IFDM inaugura in Cina

Nell’ottica di una strategia di evoluzione costante e di espansione del proprio network internazionale, IFDM ha acquisito nelle scorse settimane la licenza editoriale e i diritti governativi per la pubblicazione e diffusione sul territorio Cinese

Il piano di sviluppo della casa editrice Marble, proprietaria della testata IFDM da oltre dieci anni, concentra i futuri investimenti verso il mercato Cinese attraverso la creazione di una base locale – in affiancamento alla redazione italiana che mantiene il controllo e gestione delle pubblicazioni internazionali – tale da garantire un presidio costante e diretto del mercato e delle sue dinamiche, un supporto logistico immediato, una qualità e un aggiornamento di contenuti informativi sempre attuale. Non solo. Alla guida del progetto, un volto noto del panorama editoriale cinese, Johannes Neubacher, che ricoprirà la carica di Editor-in-Chief e il fondamentale ruolo di brand ambassador de IFDM presso le istituzioni, gli stakeholder, gli influencer e i maggiori player locali.
La testata, entrata nella seconda decade del suo progetto editoriale, finalizza con questa nuova operazione un nuovo Hub, nel cuore di un Paese che sta offrendo attualmente le più ampie opportunità di business.
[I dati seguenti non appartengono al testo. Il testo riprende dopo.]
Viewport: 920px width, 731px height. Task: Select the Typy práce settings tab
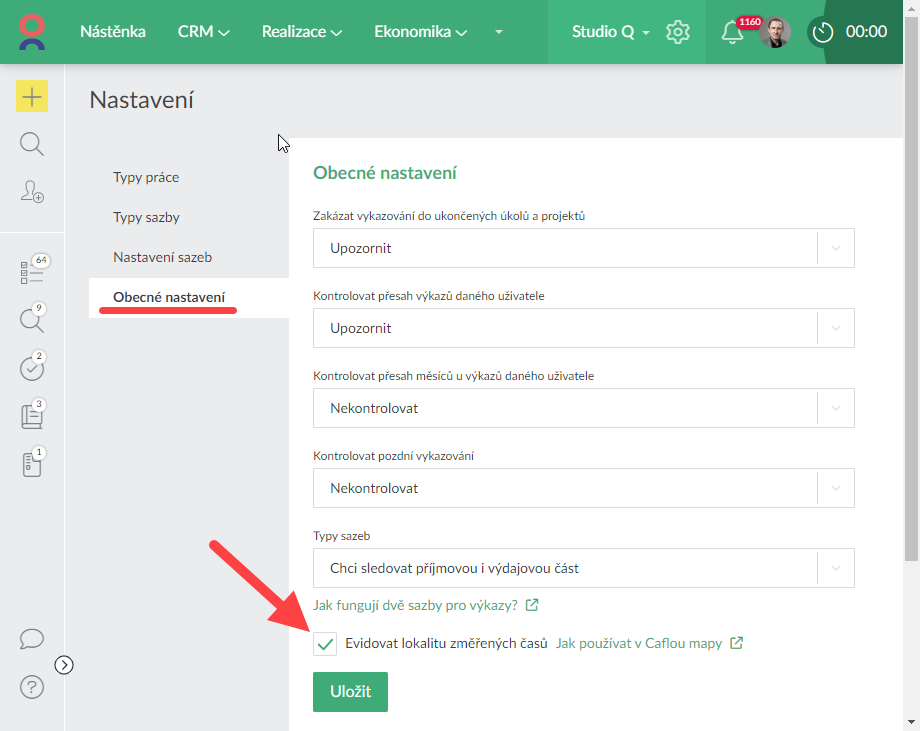pos(146,177)
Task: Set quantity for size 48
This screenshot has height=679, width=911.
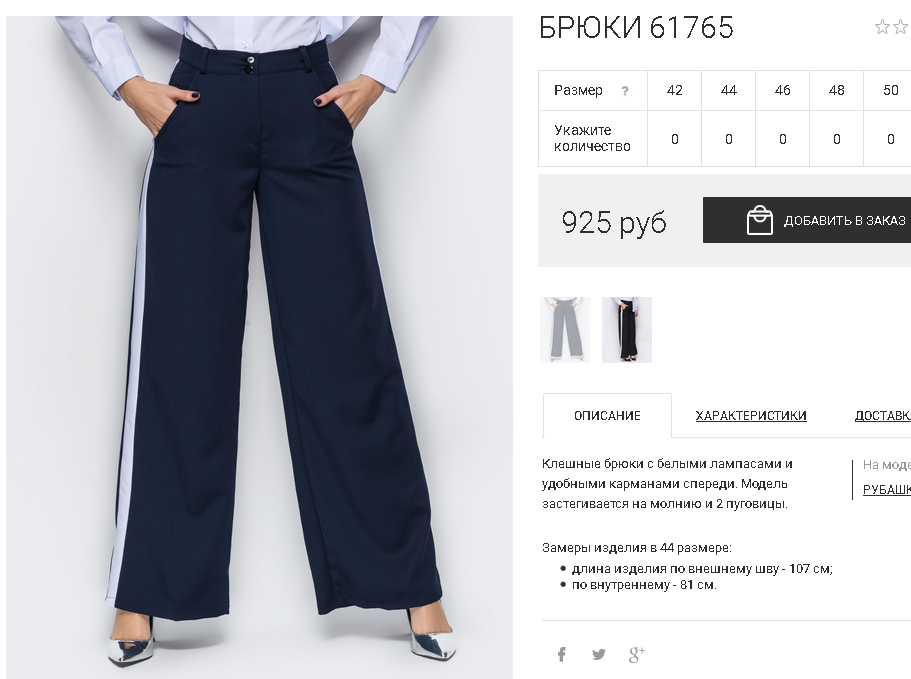Action: [x=837, y=139]
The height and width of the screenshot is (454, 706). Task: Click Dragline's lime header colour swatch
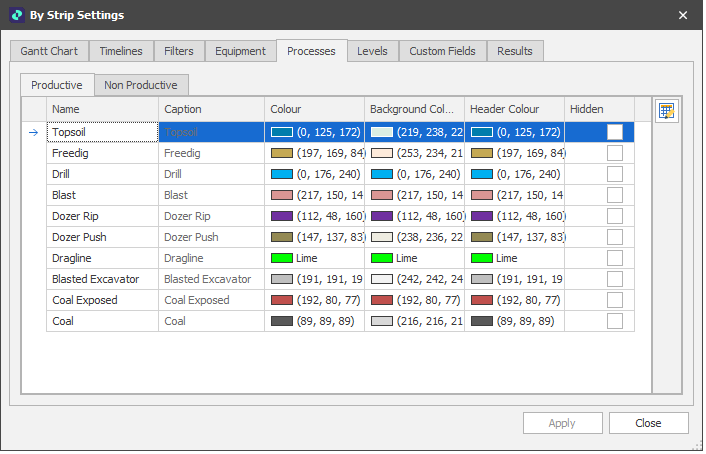[481, 258]
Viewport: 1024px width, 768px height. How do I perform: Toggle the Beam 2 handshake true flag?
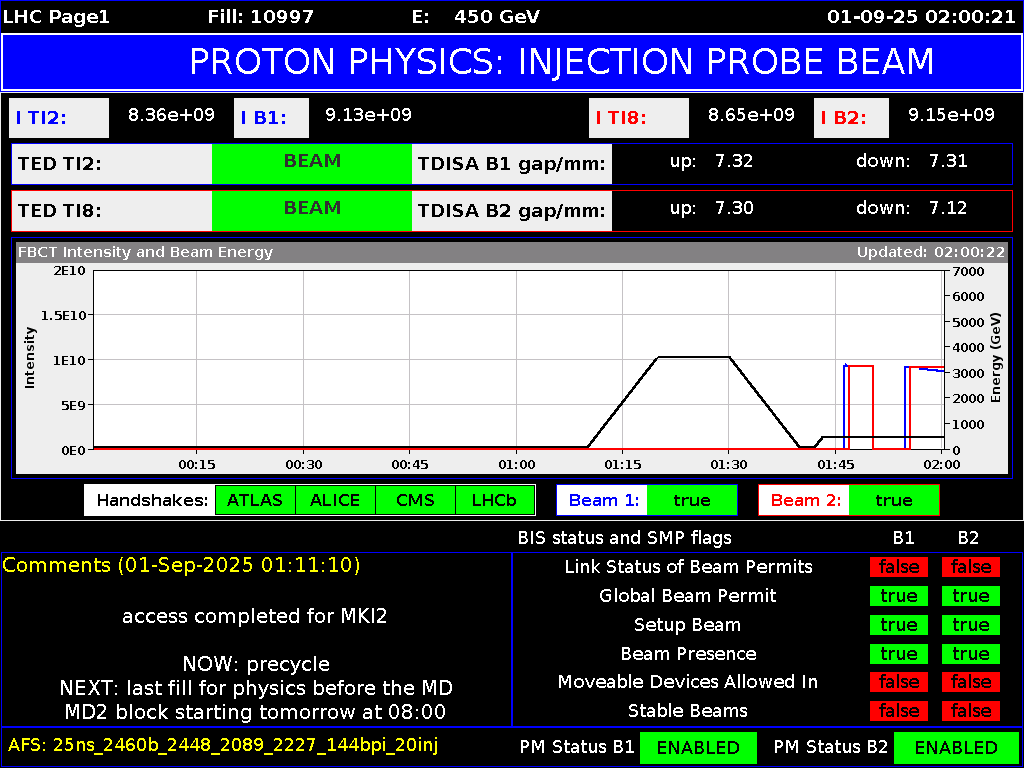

In partnership con Northern United Publishing & Media Group, tra i maggiori player editoriali del continente asiatico, IFDM si posiziona sul mercato cinese con il progetto editoriale dedicato al mondo dell’ospitalità e del contract.

Le collezioni del Contract&Hospitality Book China Regional vedono i loro punti focali nella definizione di una distribuzione capillare e mirata verso un target di professionals identificati nei sei distretti di Beijing, Shanghai, Guangzhou, Shenzhen, Chengdu e Nanjing.
Una pubblicazione interamente in lingua cinese, con cadenza semestrale, parallela e in affiancamento alle edizioni International, da cui si distingue a livello tematico (attraverso un’attenta selezione di progetti di interior e architettura ricercati e rivolti al pubblico cinese), oltre che per la peculiare distribuzione indirizzata specificatamente al mercato cinese.

Per la prima volta IFDM sarà disponibile nei Book Store delle università e musei dedicati all’architettura e design oltre che negli aeroporti tra Beijing, Shanghai, Guangzhou, Shenzhen, Chengdu e Nanjing.
A queste vetrine si aggiungono i portali di e-commerce Amazon China and Dangdang.com.

Ad affiancare questo progetto e in occasione dei due importanti momenti di incontro e business di Pechino e Shanghai, sarà realizzato IFDM Magazine China issue, edizione presentata in una veste bilingue cinese e inglese, che si inserisce uniformemente nel programma editoriale del sistema IFDM con l’obiettivo di orientare le scelte stilistiche e commerciali dei professionisti rivolti al segmento residenziale e retail.

Le new entry editoriali saranno entrambe diffuse a partire da settembre 2018 e presenzieranno a Design China Beijing (20-23 settembre) durante la Beijing Design Week, e al Salone del Mobile.Milano Shanghai (22-24 Novembre).
Un piano di eventi e talk diretti sul territorio supporterà questa prima importante fase di lancio.

Anche in Cina prosegue l’iniziativa Room Service, da tempo sperimentata con successo da IFDM tra Milano, New York, Dubai e Mosca, e ora ampliata con la partnership tra la testata e 150 five stars hotel delle metropoli di Beijing, Shanghai, Chengdu, Guangzhou e Shenzhen; Magazine e Book diventano gradevoli compagni di lettura nelle lounge, negli spazi comuni e nelle suite dei principali luxury hotel. Un binomio, quello tra le due edizioni perfettamente complementari, che si replica in un servizio di invio mirato a una mailing list selezionata di 8.000 architetti e interior designer sul territorio.

Questa è un’introduzione di ciò che si concretizzerà nei prossimi mesi, nell’ambito di un’iniziativa che intende concretamente genare connessioni in termini di qualità. Fin dalle origini sono queste le componenti della mission editoriale de IFDM, concretamente tradotte in nove pubblicazioni e una presenza diretta a 35 eventi internazionali all’anno, con una copertura totale di 28 Paesi nel mondo.